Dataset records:
------------------------

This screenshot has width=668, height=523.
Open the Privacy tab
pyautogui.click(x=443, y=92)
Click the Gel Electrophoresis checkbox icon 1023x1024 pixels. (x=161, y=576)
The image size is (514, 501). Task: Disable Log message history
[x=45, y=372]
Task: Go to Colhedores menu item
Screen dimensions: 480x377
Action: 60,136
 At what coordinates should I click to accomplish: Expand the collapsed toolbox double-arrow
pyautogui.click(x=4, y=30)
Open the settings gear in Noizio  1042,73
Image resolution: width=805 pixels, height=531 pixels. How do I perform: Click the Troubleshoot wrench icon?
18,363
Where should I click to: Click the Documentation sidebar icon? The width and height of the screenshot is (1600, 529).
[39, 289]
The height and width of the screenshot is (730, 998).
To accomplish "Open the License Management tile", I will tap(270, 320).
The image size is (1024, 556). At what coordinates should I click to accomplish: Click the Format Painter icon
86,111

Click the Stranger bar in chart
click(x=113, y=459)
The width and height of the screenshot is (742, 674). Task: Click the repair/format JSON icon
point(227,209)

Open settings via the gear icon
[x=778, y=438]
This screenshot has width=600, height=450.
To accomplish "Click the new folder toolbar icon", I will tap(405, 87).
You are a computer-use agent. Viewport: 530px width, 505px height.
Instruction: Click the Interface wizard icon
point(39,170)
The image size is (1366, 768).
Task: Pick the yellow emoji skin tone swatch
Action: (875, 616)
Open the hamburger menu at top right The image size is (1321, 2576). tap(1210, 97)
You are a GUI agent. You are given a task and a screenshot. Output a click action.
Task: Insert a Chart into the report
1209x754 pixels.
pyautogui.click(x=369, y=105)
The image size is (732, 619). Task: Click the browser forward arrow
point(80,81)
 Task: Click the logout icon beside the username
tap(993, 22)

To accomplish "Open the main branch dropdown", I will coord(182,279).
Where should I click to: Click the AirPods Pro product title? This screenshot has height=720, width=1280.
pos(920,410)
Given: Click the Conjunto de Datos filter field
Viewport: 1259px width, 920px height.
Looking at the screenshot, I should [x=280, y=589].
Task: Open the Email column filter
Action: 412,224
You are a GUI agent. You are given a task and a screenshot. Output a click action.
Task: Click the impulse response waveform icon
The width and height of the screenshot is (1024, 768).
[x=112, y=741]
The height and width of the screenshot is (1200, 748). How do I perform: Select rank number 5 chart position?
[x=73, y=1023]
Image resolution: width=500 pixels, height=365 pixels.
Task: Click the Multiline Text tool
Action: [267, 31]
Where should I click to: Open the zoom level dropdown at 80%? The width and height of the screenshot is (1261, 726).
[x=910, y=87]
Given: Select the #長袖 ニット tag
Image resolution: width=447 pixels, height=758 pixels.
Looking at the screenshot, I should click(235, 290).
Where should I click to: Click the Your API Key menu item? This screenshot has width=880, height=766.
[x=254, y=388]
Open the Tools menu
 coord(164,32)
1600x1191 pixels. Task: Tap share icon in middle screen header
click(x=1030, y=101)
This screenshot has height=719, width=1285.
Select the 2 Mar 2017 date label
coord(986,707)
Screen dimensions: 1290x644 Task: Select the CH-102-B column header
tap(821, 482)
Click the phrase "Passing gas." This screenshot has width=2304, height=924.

------------------------

TASK:
Check every line above for the string "will", and copy the ones that have it.

ANSWER TO THE EXERCISE:
To accomplish "Open the License Management tile", I will tap(270, 320).
To accomplish "Click the new folder toolbar icon", I will tap(405, 87).
To accomplish "Open the main branch dropdown", I will coord(182,279).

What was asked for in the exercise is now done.